- [EXERCISE BRIEF]: Please retype the data in full and exactly; the pictures are not part of the copy.

- [THE DATA]:
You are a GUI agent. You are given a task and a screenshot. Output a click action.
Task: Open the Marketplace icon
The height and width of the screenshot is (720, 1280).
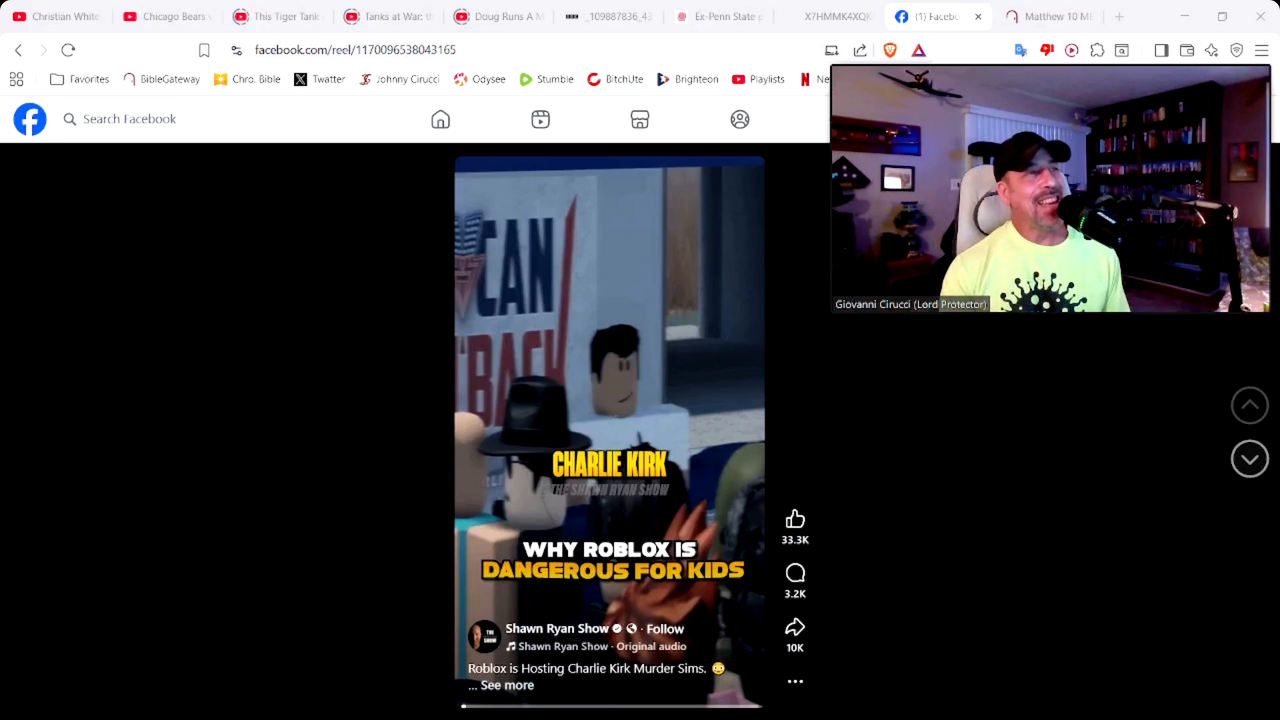coord(640,119)
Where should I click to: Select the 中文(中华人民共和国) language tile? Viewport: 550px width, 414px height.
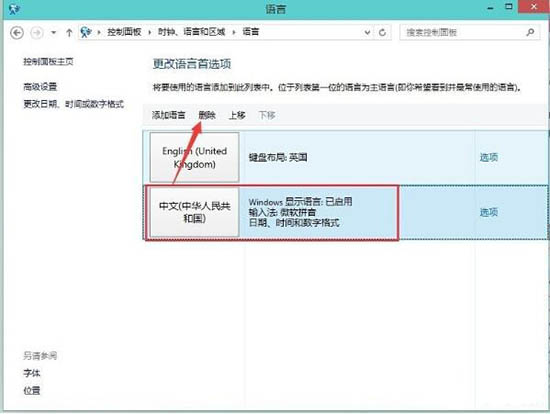195,212
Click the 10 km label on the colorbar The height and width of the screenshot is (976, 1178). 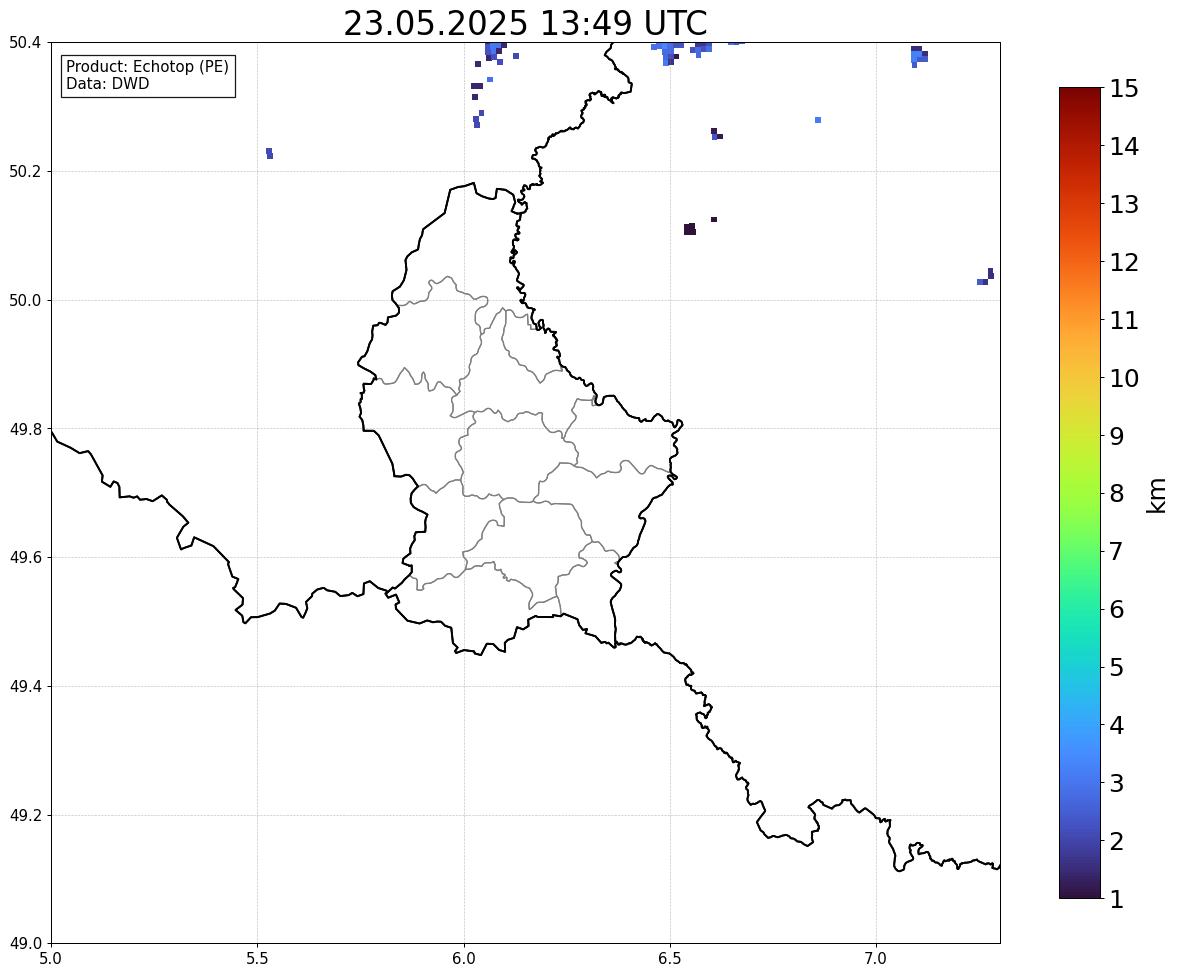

- [PROBLEM SOLUTION]:
You are a GUI agent. You are given a task and a screenshot. Output a click action.
Task: Open the Marketplace icon
The height and width of the screenshot is (720, 1280).
coord(640,119)
Where should I click to: Select the 中文(中华人民共和国) language tile? Viewport: 550px width, 414px height.
195,212
Click the 10 km label on the colorbar The height and width of the screenshot is (976, 1178). 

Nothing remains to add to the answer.